Proceedings of the 2024 4th International Conference on Education, Language and Art (ICELA 2024)

Experimental Research on Tone of Liuzhou Dialect Based on Big Data Measurement

Authors
Na Chen1, Ziyan Liu1, Hongli Deng1, 2, *, Zhengkai He3, *
1School of Literature and Media, Guangxi Science and Technology Normal University, Laibin, Guangxi, China
2School of Liberal Arts, Jinan University, Guangzhou, Guangdong, China
3Discipline Inspection and Supervision Office of Guangxi Normal, University of Science and Technology, Laibin, Guangxi, China
*Corresponding author. Email: 361389651@qq.com
*Corresponding author. Email: 911795875@qq.com
Corresponding Authors
Hongli Deng, Zhengkai He
Available Online 17 March 2025.
DOI
10.2991/978-2-38476-364-1_44How to use a DOI?
Keywords
Liuzhou Dialect; Data Corpus; Monogram Tone; Polysyllabic tone; Acoustic Model
Abstract

Based on big data measurement, this paper analyzes the acoustic parameters such as fundamental frequency and duration of Liuzhou dialect tones, constructs the acoustic patterns of monosyllabic and polysyllabic tones, and employs the Chinese dialect phoneme sound experimental analysis tool developed by Dr. Xiong Ziyu to analyze the correspondence between ancient and modern tones of Liuzhou dialect. The acoustic patterns of monosyllabic and polysyllabic tones, as well as the correspondence between ancient and modern tones, are visualized in the form of spectrograms. The experimental results indicate that: the pattern of monosyllabic tones is flat for Yin Ping, low-falling for Yang Ping, high-falling for Shang, and rising for Qu. The correspondence between ancient and modern tones is characterized by the division of Ping into Yin and Yang, the allocation of Zhuo Shang to Qu, the lack of division between Yin and Yang in Qu, and the reading of Ru as Yang Ping.
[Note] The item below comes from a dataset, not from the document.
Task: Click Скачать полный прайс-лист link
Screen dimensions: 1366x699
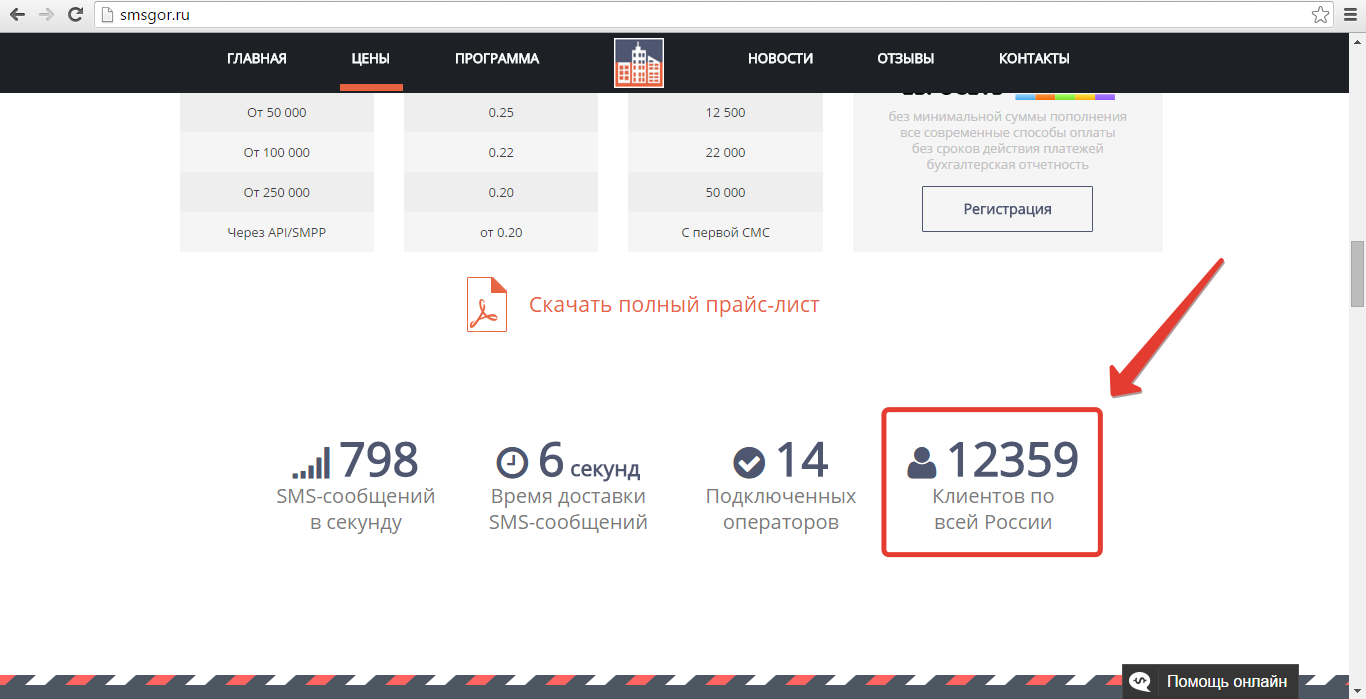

The polysyllabic tone linkage patterns are largely consistent, retaining the main characteristics of monosyllabic tones without tonal position changes, only differing in tonal values, which are tonal position variants.

Copyright
© 2025 The Author(s)
Open Access
Open Access This chapter is licensed under the terms of the Creative Commons Attribution-NonCommercial 4.0 International License (http://creativecommons.org/licenses/by-nc/4.0/), which permits any noncommercial use, sharing, adaptation, distribution and reproduction in any medium or format, as long as you give appropriate credit to the original author(s) and the source, provide a link to the Creative Commons license and indicate if changes were made.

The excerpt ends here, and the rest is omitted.